While Anderson (2005) has commented upon some of these similarities, as of yet no empirical literature exists that examines gay male athletes from these perspectives. Until now, it has been methodologically impossible to conduct such investigations there simply have not been enough openly gay athletes to work with. However, it is our hope that this article will inspire a new generation of scholars concerned with equality in sport to make these empirical comparisons.
Lt is important to note that whereas sport once provided a space for the black contestation of white supremacy (Carrington, 1998), it has yet to serve as an arena where (black and white) men support the contestation of heterosexual supremacy. Accordingly, just as Oglesby and Schrader (2000) call on white Americans to end the denial, disregard and resistance they have historically used to maintain and sustain racism in our society, we call upon black Americans to do the same regarding their own homophobia. We call for black men (particularly those in positions of power and/or those with high media visibility) to overtly and passionately contest the homophobia which affects gay men and athletes. We call for the African American community to publicly contest the same form of discrimination that was, not so long ago, levied against members of their identity group.

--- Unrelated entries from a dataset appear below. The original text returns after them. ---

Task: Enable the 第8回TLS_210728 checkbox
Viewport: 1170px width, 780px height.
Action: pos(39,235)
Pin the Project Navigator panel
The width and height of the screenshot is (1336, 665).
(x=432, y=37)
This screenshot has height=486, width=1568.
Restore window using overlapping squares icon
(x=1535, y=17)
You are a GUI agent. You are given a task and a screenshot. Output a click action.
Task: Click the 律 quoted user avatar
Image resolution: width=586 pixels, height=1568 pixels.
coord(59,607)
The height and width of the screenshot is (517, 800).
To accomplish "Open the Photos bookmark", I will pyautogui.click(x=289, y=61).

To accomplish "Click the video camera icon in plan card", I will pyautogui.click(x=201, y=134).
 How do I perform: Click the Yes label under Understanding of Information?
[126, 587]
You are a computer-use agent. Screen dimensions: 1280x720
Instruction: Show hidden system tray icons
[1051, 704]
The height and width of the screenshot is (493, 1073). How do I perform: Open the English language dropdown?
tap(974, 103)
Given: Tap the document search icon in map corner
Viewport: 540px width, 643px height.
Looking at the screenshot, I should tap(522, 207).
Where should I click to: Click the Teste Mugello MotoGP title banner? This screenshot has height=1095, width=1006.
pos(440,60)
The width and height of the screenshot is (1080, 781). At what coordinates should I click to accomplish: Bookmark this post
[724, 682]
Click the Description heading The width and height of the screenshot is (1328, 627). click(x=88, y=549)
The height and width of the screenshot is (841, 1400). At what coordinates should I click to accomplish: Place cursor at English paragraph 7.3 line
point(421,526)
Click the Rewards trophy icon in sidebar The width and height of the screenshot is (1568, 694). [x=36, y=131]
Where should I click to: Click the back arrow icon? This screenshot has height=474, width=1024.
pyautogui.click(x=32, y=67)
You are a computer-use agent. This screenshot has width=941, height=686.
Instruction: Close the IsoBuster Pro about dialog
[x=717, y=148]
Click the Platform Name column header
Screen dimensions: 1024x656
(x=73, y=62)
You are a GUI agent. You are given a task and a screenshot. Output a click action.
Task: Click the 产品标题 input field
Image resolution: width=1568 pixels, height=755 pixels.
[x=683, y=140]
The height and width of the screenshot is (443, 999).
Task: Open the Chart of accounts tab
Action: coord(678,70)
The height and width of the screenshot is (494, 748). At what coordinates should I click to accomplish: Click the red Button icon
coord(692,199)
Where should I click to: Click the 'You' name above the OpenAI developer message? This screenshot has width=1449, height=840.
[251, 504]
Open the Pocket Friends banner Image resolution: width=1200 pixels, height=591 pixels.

Having settled on the limitations of identity politics (Seidman, 1993), we desire to see gays and blacks, women, people of other colors, and all athletic abilities, working together in a coalition of progressive politics to make sport a more socio-positive institution. Or as Bickford (1997) argues, to see people coming together “in ways that could create a democratic commons one that is plural, egalitarian and communicative” (p. 124). Hopefully this article will help us better understand the institutionalization of white heterosexual privilege within sport, so that we may better wither at it—making sport something closer to the meritocracy for which it is esteemed.